Sorrow makes men sincere, and anguish makes them earnest.
Henry Ward Beecher.—The Life of Jesus, The Christ, Chap. XII.

Forget man’s littleness, deserve the best,
God’s mercy in thy thought and life confest.
William E. Channing.—Sleepy Hollow.

Grandeur of character lies wholly in force of soul,—that is, in the force of thought, moral principle, and love; and this may be found in the humblest condition of life.
William E. Channing.—Every Man Great.

Character is higher than intellect … A great soul will be strong to live, as well as to think.
Emerson.—The American Scholar.

Character is the habit of action from the permanent vision of truth. It carries a superiority to all the accidents of life. It compels right relation to every other man,—domesticates itself with strangers and enemies.
Emerson.—Character.

The hand that rounded Peter’s dome,
And groined the aisles of Christian Rome,
Wrought in a sad sincerity;
Himself from God he could not free;
He builded better than he knew;—
The conscious stone to beauty grew.
Emerson.—The Problem.

Character is the result of two great forces: the initial force which the Creator gave it when He called the man into being; and the force of all the external influence and culture that mould and modify the development of a life.
James A. Garfield.—Oration on Congressman Gustave Schleicher.

If the superior beings of the universe would look down upon the world to find the most interesting object, it would be the unfinished, unformed character of young men, or of young women.
James A. Garfield.—Hiram College, July, 1880.

Not a man of iron, but of live oak.
James A. Garfield.—Oration on George H. Thomas.

Thought, conscience, will,—to make them all thy own
He rent a pillar from the eternal throne.
Made in His image, thou must nobly dare
The thorny crown of sovereignty to share.
Think not too meanly of thy low estate;
Thou hast a choice; to choose is to create.
Holmes.—The Professor of the Breakfast Table, Chap.
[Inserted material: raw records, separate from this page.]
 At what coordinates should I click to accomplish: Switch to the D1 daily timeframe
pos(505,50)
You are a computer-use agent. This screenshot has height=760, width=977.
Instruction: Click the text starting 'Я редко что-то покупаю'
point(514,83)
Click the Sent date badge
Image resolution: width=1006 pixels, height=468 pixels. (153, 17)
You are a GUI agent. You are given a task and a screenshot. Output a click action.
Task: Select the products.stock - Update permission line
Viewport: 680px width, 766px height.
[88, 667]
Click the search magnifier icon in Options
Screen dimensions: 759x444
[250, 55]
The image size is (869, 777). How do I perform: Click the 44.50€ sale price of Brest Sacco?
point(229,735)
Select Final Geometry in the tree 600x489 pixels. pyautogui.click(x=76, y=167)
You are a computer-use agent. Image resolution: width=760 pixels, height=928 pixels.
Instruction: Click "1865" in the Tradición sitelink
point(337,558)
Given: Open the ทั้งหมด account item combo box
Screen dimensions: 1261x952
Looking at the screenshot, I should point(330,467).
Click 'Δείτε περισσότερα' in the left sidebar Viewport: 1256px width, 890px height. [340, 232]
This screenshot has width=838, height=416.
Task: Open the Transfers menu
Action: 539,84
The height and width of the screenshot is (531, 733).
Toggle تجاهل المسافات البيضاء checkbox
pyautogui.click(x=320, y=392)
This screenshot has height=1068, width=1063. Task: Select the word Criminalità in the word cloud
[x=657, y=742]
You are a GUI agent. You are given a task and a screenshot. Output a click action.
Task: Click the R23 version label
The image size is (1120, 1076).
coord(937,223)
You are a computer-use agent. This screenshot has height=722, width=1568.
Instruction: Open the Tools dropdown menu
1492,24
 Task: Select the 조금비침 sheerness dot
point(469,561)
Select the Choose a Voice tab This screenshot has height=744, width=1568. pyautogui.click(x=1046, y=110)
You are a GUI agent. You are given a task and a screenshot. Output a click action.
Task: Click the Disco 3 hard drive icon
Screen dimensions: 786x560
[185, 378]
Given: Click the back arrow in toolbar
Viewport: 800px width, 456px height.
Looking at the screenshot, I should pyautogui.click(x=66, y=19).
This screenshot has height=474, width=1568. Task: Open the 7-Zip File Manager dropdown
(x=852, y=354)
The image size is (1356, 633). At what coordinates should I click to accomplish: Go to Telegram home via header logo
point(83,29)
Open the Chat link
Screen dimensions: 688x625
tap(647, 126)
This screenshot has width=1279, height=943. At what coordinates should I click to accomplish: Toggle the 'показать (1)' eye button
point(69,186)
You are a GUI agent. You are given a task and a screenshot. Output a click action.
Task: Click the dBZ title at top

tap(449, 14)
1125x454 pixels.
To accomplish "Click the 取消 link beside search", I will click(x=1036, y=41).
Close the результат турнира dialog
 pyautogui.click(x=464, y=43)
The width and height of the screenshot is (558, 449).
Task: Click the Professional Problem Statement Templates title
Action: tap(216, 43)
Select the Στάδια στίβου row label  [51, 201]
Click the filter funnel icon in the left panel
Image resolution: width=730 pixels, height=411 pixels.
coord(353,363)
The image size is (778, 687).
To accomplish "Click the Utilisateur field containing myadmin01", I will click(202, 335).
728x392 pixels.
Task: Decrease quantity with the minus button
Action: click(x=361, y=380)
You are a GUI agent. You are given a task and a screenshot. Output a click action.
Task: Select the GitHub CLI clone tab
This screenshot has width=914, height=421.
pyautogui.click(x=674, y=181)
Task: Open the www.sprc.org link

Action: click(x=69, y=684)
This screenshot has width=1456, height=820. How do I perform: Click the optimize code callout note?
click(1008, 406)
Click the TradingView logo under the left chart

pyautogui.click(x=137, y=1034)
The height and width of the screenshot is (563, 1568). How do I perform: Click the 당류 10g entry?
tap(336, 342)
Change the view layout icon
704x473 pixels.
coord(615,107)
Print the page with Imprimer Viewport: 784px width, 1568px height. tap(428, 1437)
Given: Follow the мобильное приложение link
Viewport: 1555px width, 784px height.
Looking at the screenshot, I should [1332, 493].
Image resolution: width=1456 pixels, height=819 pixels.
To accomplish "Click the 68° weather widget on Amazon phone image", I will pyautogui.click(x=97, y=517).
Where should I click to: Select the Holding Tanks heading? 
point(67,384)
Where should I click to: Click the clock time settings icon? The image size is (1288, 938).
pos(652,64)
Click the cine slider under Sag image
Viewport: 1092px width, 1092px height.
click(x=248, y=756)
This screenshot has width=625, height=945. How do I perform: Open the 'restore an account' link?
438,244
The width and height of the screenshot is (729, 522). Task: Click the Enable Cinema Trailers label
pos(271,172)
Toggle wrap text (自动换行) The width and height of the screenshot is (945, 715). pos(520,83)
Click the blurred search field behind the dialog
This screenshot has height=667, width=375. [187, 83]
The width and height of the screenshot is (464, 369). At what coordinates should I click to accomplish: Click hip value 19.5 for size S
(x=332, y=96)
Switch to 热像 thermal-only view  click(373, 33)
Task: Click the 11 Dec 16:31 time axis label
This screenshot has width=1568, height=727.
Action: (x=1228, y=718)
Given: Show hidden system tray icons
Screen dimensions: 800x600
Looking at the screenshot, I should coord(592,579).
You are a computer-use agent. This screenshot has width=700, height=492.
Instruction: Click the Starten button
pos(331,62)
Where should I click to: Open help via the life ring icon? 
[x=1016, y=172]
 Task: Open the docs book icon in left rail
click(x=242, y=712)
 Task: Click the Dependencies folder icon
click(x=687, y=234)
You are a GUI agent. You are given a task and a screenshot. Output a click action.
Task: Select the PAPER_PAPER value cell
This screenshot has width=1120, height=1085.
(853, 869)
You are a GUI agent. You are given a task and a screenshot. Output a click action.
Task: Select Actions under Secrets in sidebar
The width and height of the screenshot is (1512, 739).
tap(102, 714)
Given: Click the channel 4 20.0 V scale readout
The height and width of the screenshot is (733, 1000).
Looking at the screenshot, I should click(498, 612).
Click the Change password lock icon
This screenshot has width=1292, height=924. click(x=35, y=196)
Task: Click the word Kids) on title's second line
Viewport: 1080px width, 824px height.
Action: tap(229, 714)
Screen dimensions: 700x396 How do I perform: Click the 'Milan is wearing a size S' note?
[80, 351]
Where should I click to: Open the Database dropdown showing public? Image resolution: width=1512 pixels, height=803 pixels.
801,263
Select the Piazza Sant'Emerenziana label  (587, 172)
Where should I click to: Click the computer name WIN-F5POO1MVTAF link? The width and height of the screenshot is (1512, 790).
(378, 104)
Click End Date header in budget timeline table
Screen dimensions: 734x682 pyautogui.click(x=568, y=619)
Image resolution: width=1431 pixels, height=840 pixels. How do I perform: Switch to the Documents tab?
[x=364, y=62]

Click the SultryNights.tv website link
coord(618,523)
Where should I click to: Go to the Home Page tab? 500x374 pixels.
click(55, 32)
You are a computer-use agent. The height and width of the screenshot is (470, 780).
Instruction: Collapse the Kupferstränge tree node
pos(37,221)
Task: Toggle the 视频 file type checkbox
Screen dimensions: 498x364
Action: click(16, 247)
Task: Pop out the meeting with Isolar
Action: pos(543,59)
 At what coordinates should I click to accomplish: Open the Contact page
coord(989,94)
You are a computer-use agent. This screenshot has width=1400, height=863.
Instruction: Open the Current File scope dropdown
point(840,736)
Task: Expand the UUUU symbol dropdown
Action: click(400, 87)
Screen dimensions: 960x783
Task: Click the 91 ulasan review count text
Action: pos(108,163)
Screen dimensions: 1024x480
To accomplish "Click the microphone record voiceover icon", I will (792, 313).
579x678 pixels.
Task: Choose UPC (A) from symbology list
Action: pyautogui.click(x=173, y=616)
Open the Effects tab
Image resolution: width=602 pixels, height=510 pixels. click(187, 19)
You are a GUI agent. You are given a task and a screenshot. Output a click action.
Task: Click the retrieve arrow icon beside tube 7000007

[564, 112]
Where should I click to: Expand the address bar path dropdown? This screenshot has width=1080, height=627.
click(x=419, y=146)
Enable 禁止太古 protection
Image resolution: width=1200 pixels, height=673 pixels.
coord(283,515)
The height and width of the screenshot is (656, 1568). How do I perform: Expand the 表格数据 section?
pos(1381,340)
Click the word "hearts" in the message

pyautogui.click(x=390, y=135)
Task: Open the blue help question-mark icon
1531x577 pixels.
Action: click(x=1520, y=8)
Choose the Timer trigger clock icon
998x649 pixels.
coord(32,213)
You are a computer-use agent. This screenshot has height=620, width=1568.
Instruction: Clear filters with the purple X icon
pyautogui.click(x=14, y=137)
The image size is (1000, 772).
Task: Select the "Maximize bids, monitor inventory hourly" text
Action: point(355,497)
II.

When a strong brain is weighed with a true heart, it seems to me like balancing a bubble against a wedge of gold.
Holmes.—The Professor of the Breakfast Table, Chap. XII.

With malice toward none, with charity for all, with firmness in the right, as God gives us to see the right.
Abraham Lincoln.—Second Inaugural Address.

Be to the best thou knowest ever true.
Margaret Fuller Ossoli.—Summer on the Lakes: Sub Rosa Crux.

It is of little traits that the greatest human character is composed.
William Winter.—English Rambles, Part II. Chap. II.